Tâches à réaliser:
1. Recopiez le passage de l'intervention au Sénat situé entre « Honorables collègues, j’avais » et « à cet égard. », bornes incluses.
2. Mettez sous forme de liste numérotée les lignes des enregistrements situées entre celle qui contient « You are a computer-use agent. » et celle qui contient « Instruction: Focus the », incluses, sans les lignes vides.

Extrait de page:

>>

Aller au contenu

Le Code criminel - La Loi sur le ministère de la Justice

Projet de loi modificatif—Message des Communes—Adoption de la motion de renonciation aux amendements du Sénat

11 décembre 2018


L’honorable Sénateur Colin Deacon :

Honorables collègues, j’avais espéré ne plus devoir intervenir à propos de l’amendement que la sénatrice Pate avait proposé au projet de loi C-51.

Tout comme elle et beaucoup d’entre nous, j’étais fier du travail accompli au Sénat à cet égard, en particulier de l’étude menée par le Comité des affaires juridiques et constitutionnelles ainsi que de notre examen réfléchi des amendements de la sénatrice Pate. Je me félicite également des commentaires faits un peu plus tôt par le sénateur Harder à cet égard.

<<

Données fournies:

>>

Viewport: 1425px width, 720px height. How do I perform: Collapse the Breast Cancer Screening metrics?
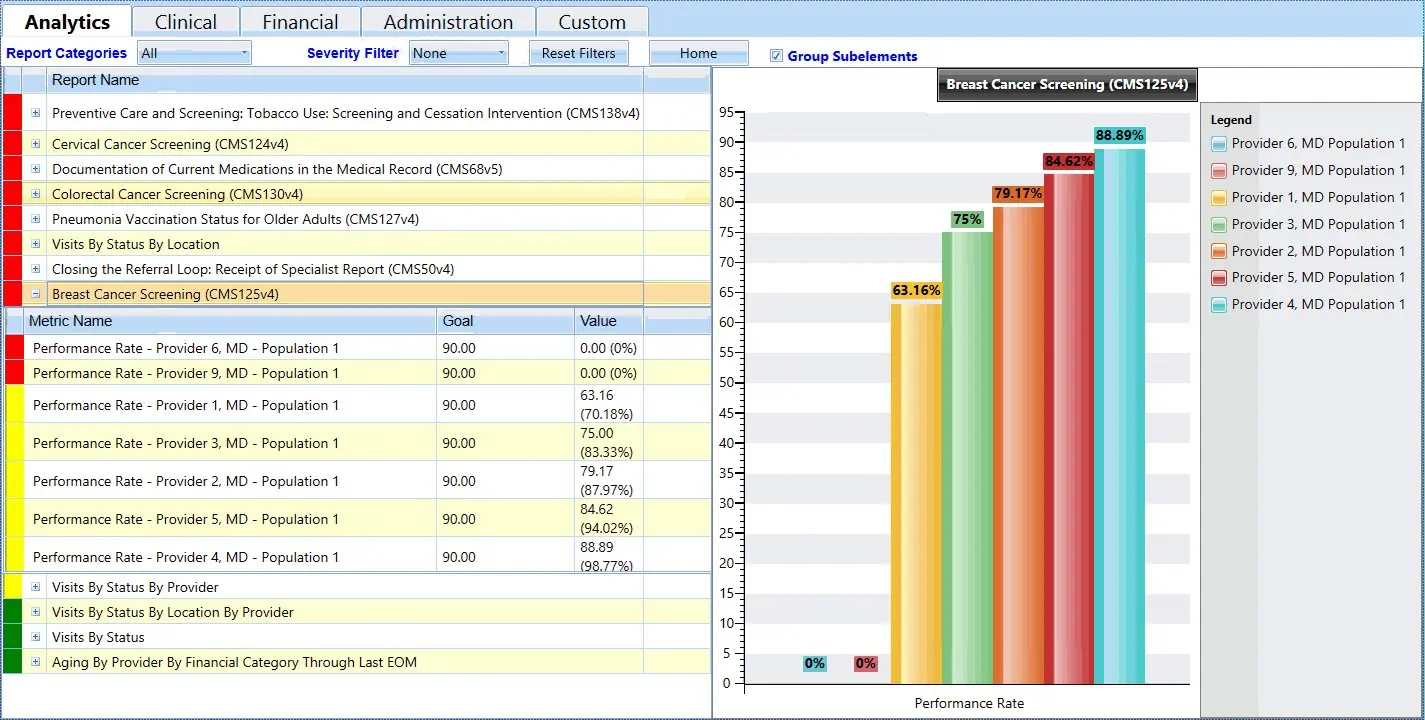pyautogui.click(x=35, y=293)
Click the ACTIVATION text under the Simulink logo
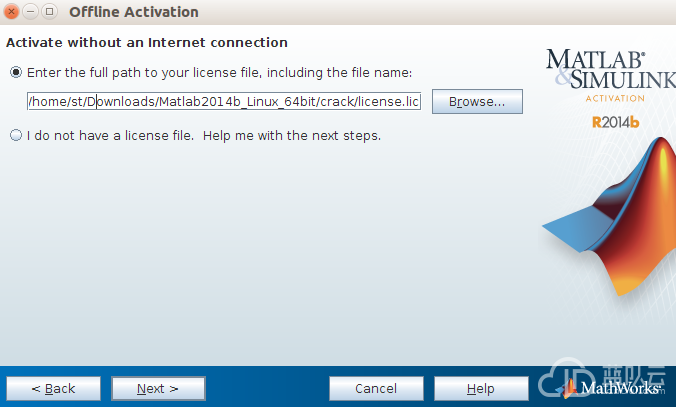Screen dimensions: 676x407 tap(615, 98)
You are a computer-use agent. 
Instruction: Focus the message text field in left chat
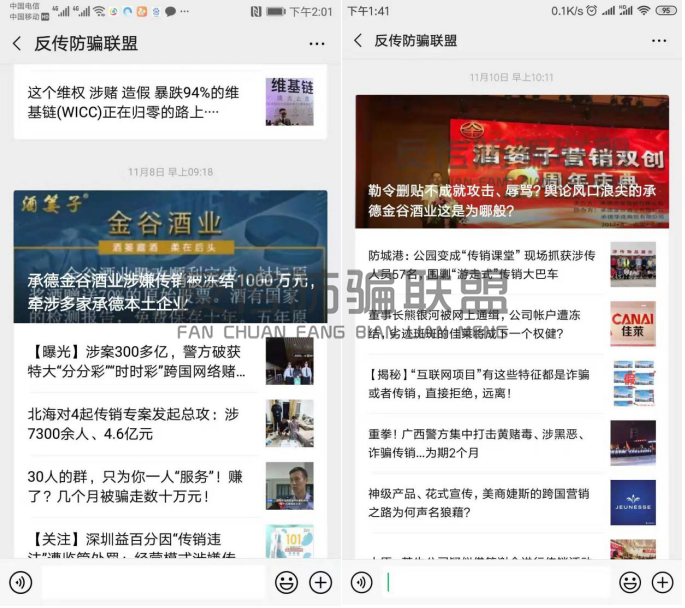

<<
>>

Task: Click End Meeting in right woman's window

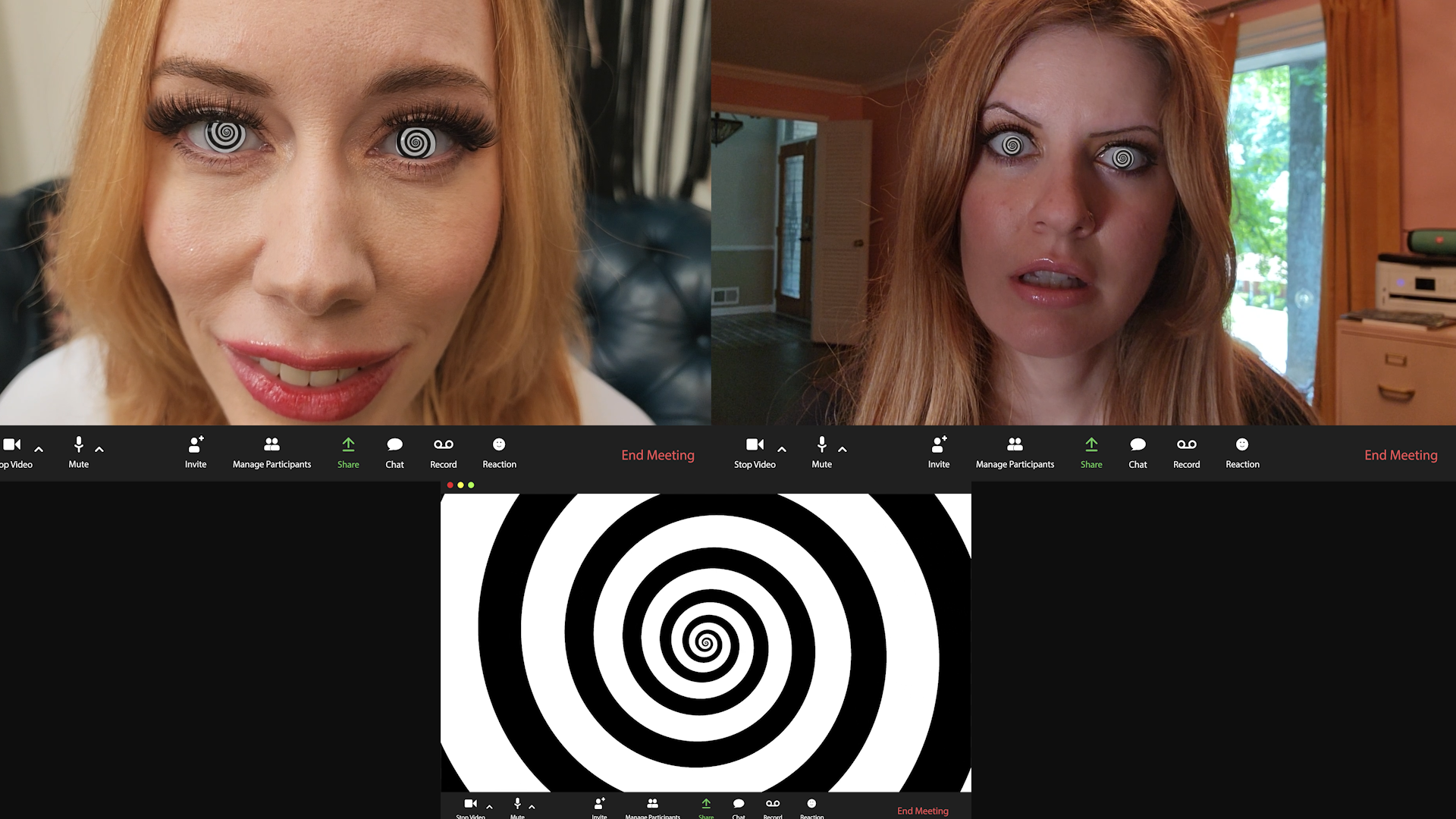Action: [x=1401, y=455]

<<

Solutions par tâche:
1.
Honorables collègues, j’avais espéré ne plus devoir intervenir à propos de l’amendement que la sénatrice Pate avait proposé au projet de loi C-51.

Tout comme elle et beaucoup d’entre nous, j’étais fier du travail accompli au Sénat à cet égard, en particulier de l’étude menée par le Comité des affaires juridiques et constitutionnelles ainsi que de notre examen réfléchi des amendements de la sénatrice Pate. Je me félicite également des commentaires faits un peu plus tôt par le sénateur Harder à cet égard.

2.
1. You are a computer-use agent. 
2. Instruction: Focus the message text field in left chat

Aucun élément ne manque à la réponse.